Investigados na Operação Sharks tornam-se réus após denúncia do Gaeco
Investigados na Operação Sharks tornam-se réus após denúncia do Gaeco
Dezenove ligados ao PCC responderão por organização criminosa e lavagem de dinheiro
Nesta sexta-feira (23/10), o juiz Ulisses Augusto Pascolati Junior, da 1ª Vara de Crimes Tributários, Organização Criminosa e Lavagem de Bens e Valores da Capital, recebeu a denúncia oferecida pelo Grupo de Atuação Especial de Combate ao Crime Organizado (Gaeco) contra 19 integrantes da organização criminosa PCC. Investigados na Operação Sharks, todos eles tiveram prisão preventiva decretada.
Os promotores obtiveram ainda o bloqueio judicial de R$ 72.322.585,90, sendo o valor de R$3.806.451,89 referente a cada uma das 19 pessoas. O bloqueio atingiu contas bancárias e ativos financeiros de 12 pessoas físicas e 23 pessoas jurídicas ligadas aos denunciados, por haver suspeita de atuarem como 'laranjas' ou empresas de fachada para o grupo criminoso. Também foram sequestrados, por ordem judicial, 14 imóveis, alguns deles de luxo.
Os crimes apontados na denúncia são de organização criminosa e lavagem de dinheiro. As investigações, que se iniciaram no primeiro semestre de 2019 a partir do cruzamento de múltiplos dados, foram conduzidas por uma força-tarefa composta por seis promotores de Justiça e agentes de investigação, com apoio da Polícia Militar.

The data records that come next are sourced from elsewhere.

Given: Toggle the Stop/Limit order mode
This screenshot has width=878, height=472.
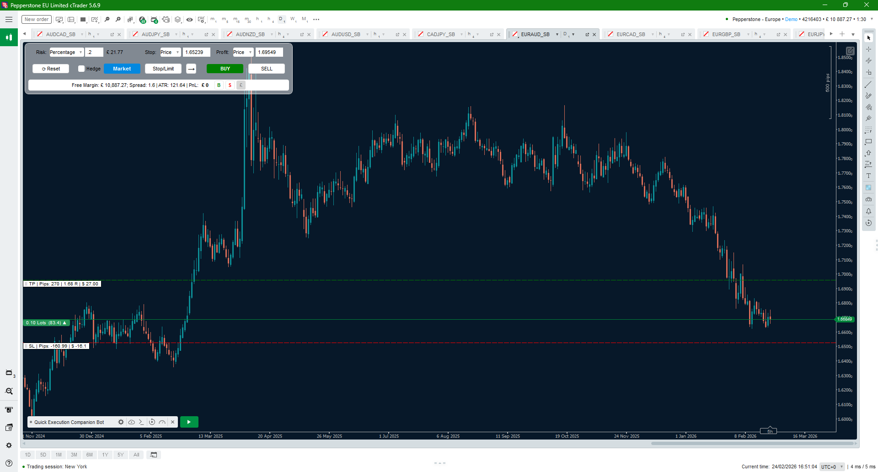Looking at the screenshot, I should (163, 69).
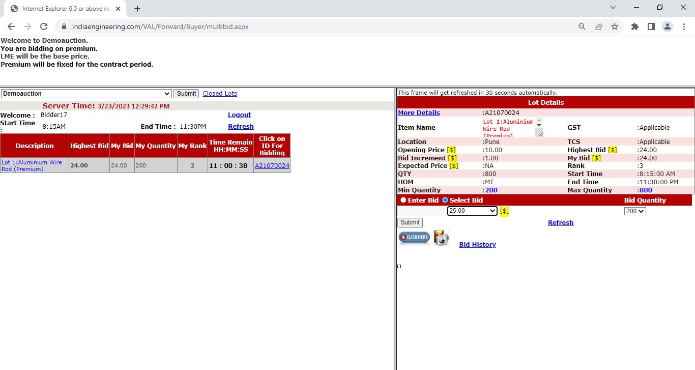
Task: Open the Bid Quantity 200 dropdown
Action: tap(634, 211)
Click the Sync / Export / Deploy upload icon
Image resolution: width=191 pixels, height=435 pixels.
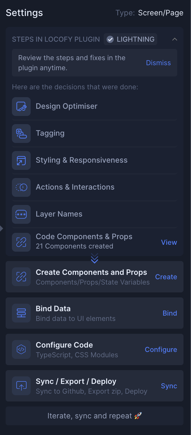click(21, 386)
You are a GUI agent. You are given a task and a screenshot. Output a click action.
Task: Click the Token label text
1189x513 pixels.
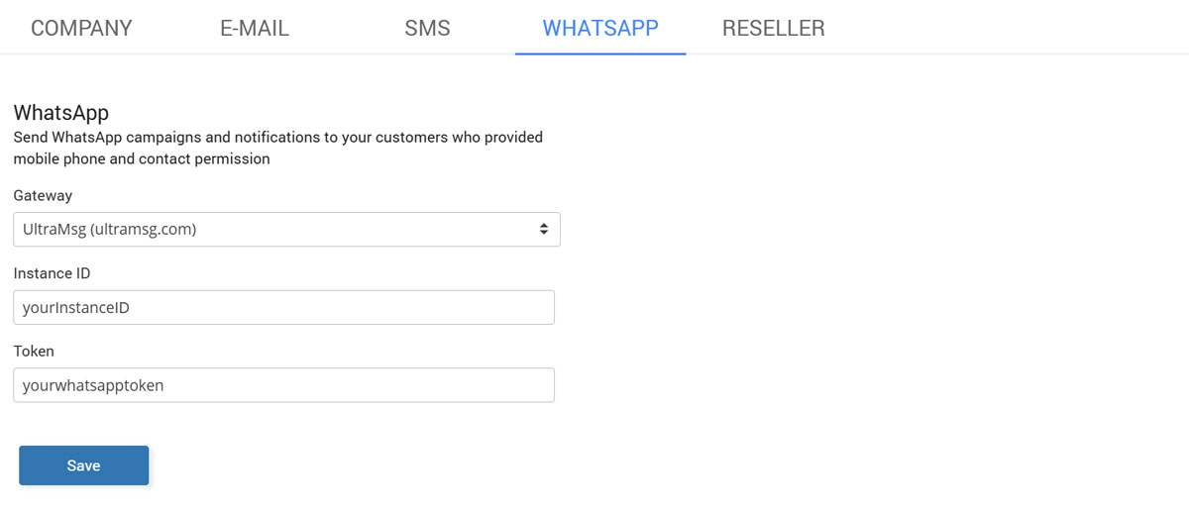click(34, 351)
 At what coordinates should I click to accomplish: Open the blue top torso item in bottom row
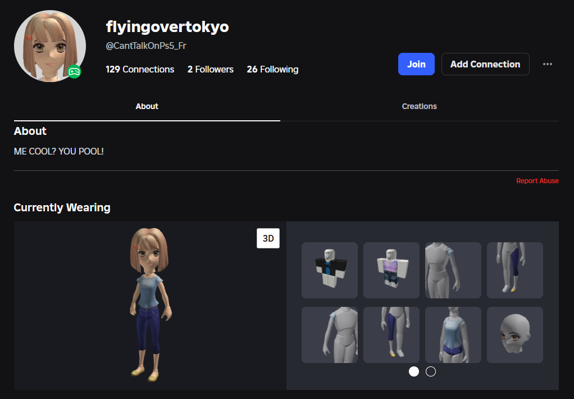click(453, 335)
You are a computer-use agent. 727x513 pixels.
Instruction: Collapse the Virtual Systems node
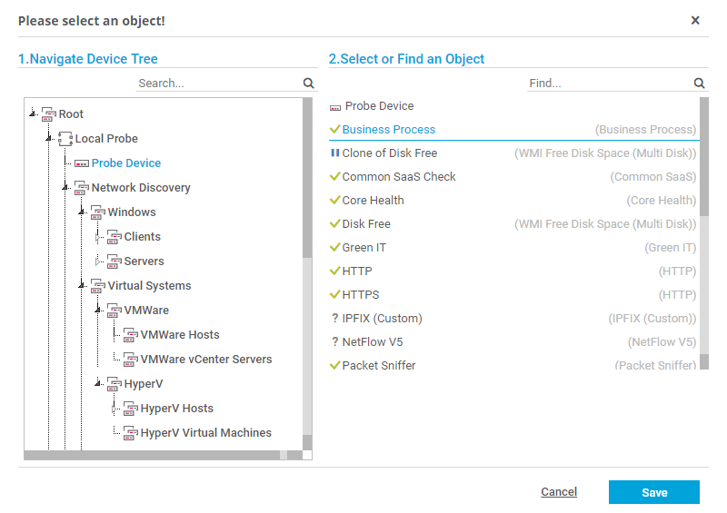pos(81,286)
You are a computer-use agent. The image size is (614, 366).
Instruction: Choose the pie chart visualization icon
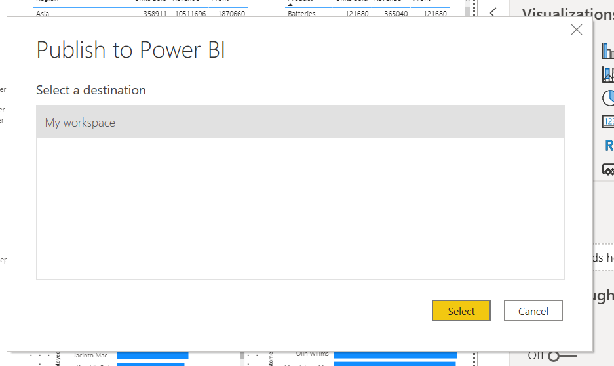tap(608, 98)
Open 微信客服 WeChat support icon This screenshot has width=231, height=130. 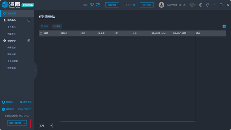coord(21,102)
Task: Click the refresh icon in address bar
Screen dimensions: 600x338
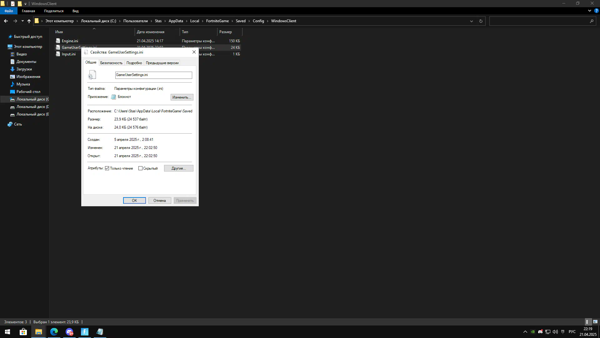Action: click(481, 21)
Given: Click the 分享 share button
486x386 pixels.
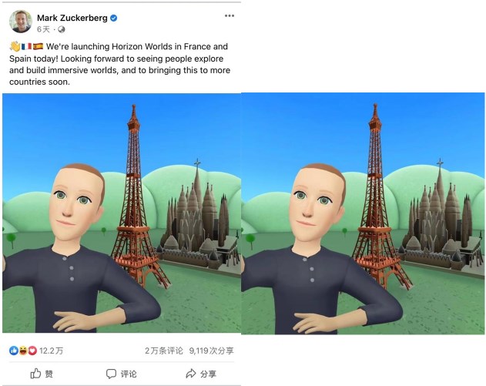Looking at the screenshot, I should (x=201, y=374).
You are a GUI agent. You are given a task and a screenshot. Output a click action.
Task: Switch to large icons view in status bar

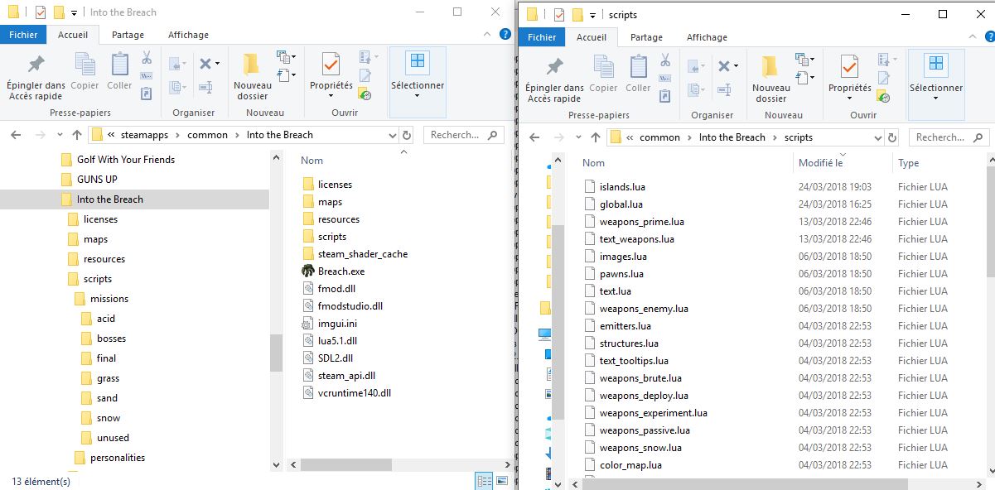pyautogui.click(x=502, y=481)
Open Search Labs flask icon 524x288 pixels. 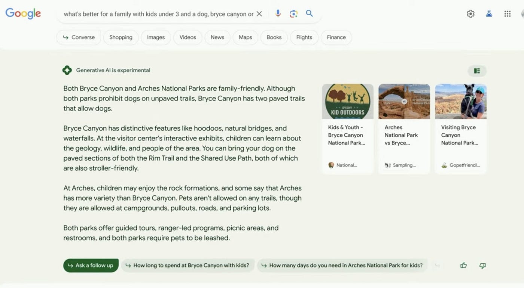(489, 14)
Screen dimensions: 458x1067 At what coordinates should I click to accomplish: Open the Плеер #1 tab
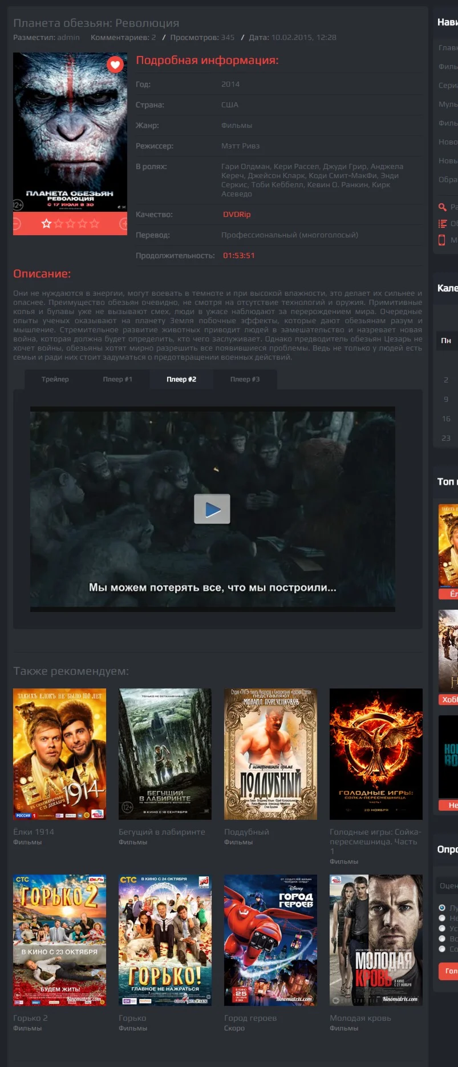click(x=117, y=379)
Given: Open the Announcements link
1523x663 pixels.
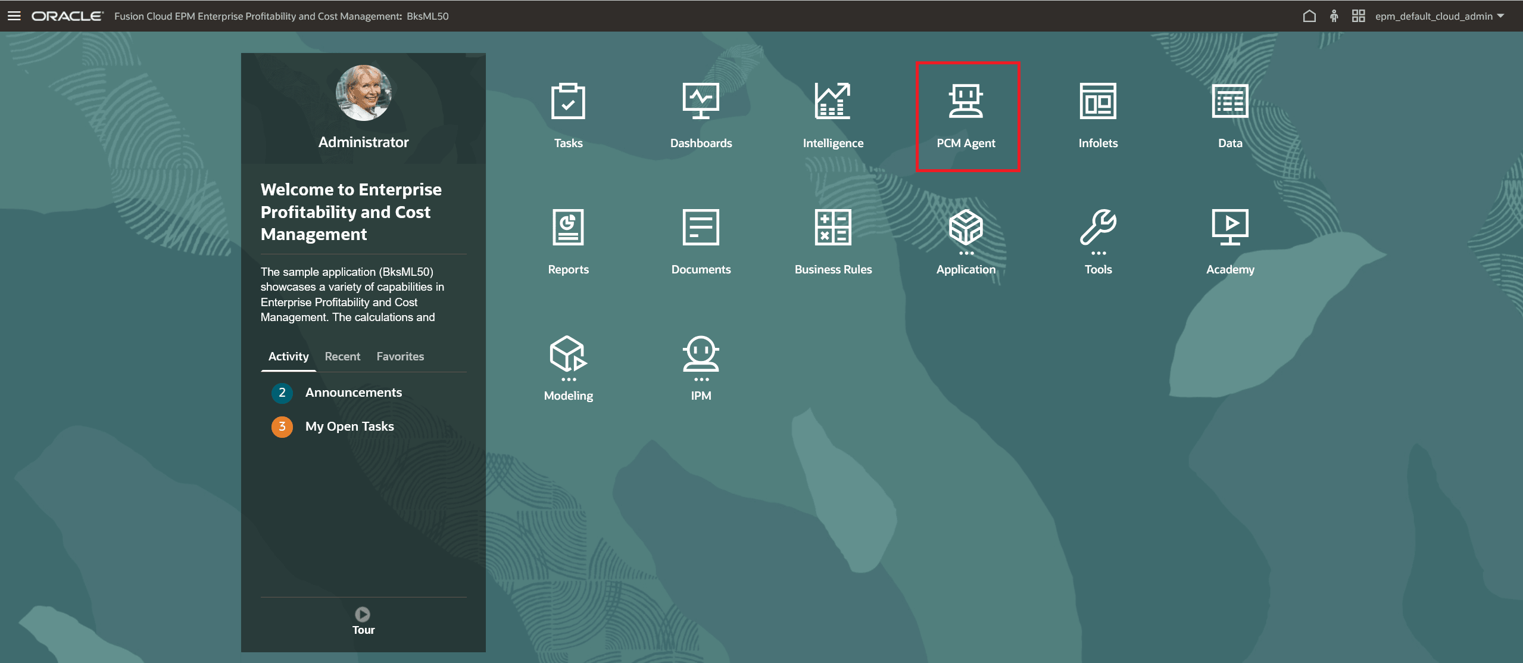Looking at the screenshot, I should (353, 393).
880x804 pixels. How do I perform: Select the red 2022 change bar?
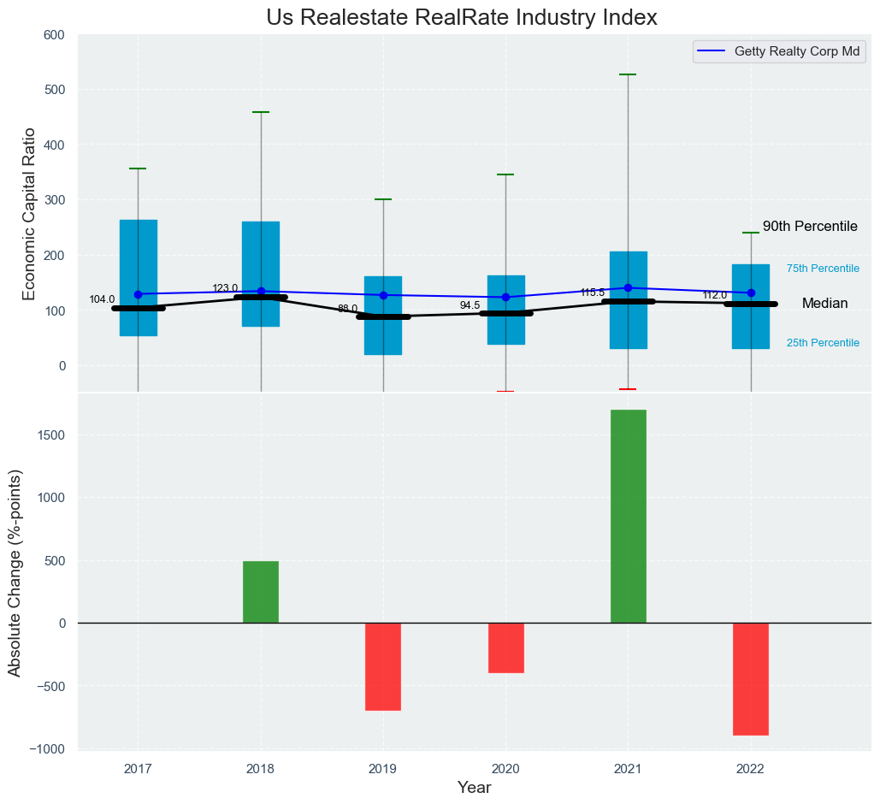(751, 678)
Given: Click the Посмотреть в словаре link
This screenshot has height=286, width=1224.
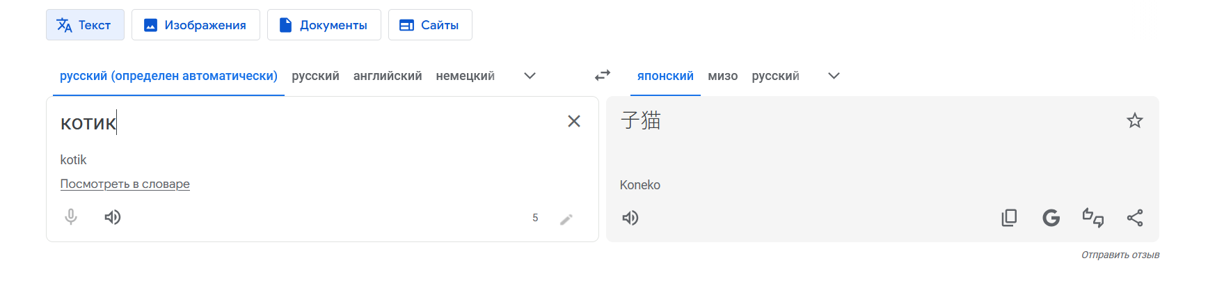Looking at the screenshot, I should click(x=125, y=184).
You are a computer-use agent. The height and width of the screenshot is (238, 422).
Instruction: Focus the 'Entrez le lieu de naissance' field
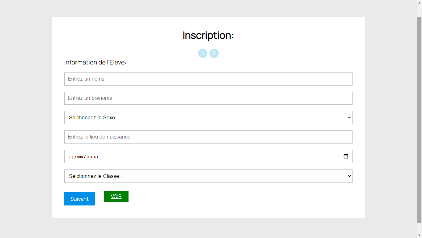pyautogui.click(x=208, y=137)
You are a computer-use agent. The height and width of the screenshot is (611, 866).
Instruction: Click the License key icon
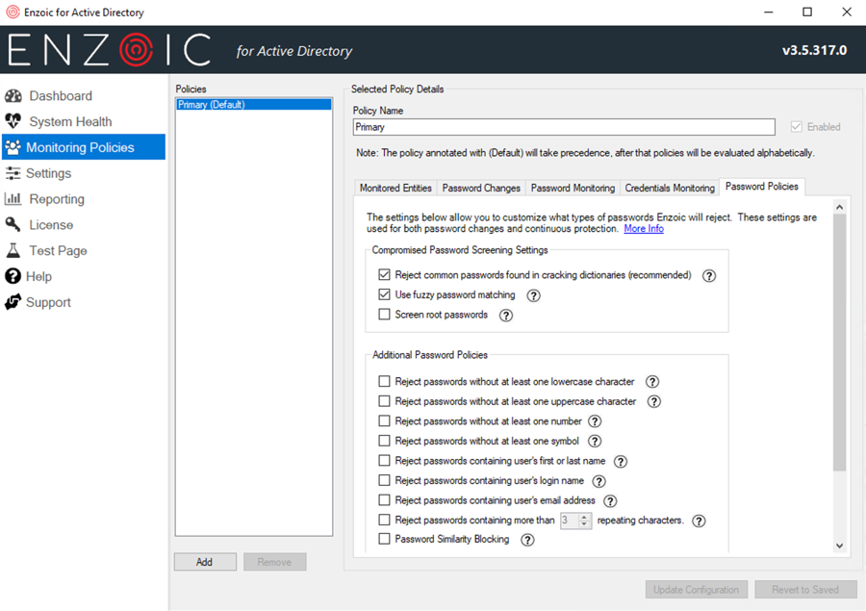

As provas colhidas revelaram que a cúpula da facção movimentou, no período investigado, mais de R$ 1 bilhão. Esse dinheiro provinha, basicamente, do tráfico de drogas e da arrecadação de valores de seus integrantes, tudo contando com rigoroso controle por meio de planilhas.
As investigações revelaram ainda a cadeia logística do tráfico de drogas realizado pela facção, bem como a sucessão entre suas principais lideranças à frente da fonte de maior renda da organização criminosa, apontando a participação de 21 pessoas.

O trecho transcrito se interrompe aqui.